The defendant asked his brothers at a wedding reception to drive him home because he was too intoxicated to drive. In the parking lot, however, the brothers got into a fight, attracting the attention of local police. One of the officers struck a brother with his nightstick. The defendant asked the officer to quit hitting his brother. The officer replied by ordering him to leave the parking lot. When the defendant did not immediately comply, the officer repeated the order and then forcefully escorted him to his truck. The defendant obediently got into the vehicle, started the engine — and backed into a police car. He was arrested for drunk driving.

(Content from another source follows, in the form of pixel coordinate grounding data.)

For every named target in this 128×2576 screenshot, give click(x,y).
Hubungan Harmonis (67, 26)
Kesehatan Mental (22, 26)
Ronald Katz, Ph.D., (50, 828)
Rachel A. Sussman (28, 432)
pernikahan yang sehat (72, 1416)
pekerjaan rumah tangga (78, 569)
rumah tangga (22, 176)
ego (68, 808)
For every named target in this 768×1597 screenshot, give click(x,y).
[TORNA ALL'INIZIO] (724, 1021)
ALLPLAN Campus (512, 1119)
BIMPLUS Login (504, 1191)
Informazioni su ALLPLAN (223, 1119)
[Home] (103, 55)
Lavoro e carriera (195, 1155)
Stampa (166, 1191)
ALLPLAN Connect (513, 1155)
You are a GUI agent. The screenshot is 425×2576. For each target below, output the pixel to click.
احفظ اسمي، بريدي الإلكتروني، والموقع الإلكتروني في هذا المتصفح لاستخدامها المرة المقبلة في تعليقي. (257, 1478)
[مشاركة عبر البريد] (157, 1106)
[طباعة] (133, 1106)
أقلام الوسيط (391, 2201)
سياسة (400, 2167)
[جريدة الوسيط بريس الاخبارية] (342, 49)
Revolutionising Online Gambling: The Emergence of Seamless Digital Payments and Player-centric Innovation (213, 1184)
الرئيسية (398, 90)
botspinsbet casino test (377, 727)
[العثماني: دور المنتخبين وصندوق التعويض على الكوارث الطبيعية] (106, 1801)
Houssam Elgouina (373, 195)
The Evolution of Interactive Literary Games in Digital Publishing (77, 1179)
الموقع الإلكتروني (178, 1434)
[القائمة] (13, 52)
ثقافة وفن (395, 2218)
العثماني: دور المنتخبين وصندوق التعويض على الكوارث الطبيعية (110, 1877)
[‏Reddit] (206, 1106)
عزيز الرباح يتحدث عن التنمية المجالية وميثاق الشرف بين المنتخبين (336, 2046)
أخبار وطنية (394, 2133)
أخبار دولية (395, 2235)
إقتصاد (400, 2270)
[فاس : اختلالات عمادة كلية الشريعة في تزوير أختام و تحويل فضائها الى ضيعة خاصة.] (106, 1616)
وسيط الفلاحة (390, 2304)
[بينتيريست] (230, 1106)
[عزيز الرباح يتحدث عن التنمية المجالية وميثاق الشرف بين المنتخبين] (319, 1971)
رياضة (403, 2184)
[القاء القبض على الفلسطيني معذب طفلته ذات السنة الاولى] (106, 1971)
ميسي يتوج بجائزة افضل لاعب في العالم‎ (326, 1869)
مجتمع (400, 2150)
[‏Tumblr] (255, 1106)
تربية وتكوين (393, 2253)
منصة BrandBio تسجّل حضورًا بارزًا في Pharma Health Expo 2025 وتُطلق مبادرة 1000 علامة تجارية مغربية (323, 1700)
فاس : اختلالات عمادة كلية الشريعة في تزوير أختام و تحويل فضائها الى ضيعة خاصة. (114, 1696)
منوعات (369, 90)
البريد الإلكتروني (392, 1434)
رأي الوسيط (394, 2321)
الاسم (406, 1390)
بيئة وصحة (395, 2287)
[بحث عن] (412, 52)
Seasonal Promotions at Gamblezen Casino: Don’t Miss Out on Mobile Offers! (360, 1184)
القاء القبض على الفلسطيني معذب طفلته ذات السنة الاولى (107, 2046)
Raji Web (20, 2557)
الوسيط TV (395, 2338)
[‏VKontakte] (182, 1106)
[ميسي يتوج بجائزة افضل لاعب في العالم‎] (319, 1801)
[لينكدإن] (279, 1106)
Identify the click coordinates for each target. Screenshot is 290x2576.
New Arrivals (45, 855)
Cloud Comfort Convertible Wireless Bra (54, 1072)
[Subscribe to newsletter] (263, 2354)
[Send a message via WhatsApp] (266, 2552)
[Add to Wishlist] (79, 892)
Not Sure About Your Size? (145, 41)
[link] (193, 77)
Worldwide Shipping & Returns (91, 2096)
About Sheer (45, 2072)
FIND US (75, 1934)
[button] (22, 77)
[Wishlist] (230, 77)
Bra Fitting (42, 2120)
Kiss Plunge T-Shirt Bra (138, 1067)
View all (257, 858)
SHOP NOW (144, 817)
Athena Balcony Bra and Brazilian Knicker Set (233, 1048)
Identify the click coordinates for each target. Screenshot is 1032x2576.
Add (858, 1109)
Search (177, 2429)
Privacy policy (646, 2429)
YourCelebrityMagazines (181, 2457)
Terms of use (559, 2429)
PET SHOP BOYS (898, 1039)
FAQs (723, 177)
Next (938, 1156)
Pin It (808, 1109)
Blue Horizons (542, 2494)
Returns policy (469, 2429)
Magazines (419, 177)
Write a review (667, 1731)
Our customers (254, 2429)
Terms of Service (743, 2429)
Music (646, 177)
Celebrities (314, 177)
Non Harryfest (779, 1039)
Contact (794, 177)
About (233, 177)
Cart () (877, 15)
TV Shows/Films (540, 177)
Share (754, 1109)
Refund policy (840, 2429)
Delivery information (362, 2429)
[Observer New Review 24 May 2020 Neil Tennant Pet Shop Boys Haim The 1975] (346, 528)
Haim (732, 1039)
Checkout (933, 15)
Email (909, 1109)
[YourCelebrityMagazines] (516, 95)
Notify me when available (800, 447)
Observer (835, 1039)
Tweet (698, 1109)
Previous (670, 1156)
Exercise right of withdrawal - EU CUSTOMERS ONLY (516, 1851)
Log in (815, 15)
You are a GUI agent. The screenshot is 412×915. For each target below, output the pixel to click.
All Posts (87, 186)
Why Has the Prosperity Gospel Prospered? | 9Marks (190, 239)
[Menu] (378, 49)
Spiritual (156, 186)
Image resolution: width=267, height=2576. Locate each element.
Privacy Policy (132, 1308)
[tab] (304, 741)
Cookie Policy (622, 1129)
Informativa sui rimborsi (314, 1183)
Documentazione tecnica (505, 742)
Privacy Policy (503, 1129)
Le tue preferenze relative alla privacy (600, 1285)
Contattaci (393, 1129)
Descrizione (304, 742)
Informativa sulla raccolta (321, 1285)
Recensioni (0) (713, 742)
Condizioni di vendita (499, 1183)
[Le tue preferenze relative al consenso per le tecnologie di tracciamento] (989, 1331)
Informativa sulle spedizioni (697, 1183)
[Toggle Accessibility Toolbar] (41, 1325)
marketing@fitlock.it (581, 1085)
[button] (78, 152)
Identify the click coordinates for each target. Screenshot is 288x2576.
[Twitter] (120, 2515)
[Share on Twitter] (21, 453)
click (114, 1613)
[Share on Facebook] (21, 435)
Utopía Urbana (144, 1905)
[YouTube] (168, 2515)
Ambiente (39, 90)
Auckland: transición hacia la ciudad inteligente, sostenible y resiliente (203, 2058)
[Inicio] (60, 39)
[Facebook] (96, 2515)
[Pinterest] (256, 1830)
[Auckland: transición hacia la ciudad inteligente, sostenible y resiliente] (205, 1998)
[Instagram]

At trial, the judge ruled that the defendant had failed to prove entrapment or duress as a defense, and he was convicted. On appeal, however, the conviction was reversed on grounds of quasi-entrapment — that is, the defendant should have been acquitted if he could show that but for the officer’s order to leave in the vehicle he would not have driven. The prosecution appealed this reversal to the state’s supreme court.

Incredibly, the Supreme Court reversed the lower court and reinstated the conviction. Its reasoning? "Obviously," the court said, "if the law were to permit [drunk drivers] to offer as a defense that they drove only because they reasonably feared that telling the police that they were drunk might lead to arrest, the invitation to offer a pretext would be clear".

The court continued its twisted logic: "No one ordered the defendant to get drunk and no one ordered defendant to drive drunk. The police did not coerce defendant into driving his vehicle through the use or threats of violence. The police officers merely ordered defendant to get in his truck and leave the scene of the fight…." (Emphasis added)  State v. Fogarty, 607 A.2d 624.

This "no win" scenario is fairly typical of what I have referred to in earlier posts as "the DUI exception to the Constitution".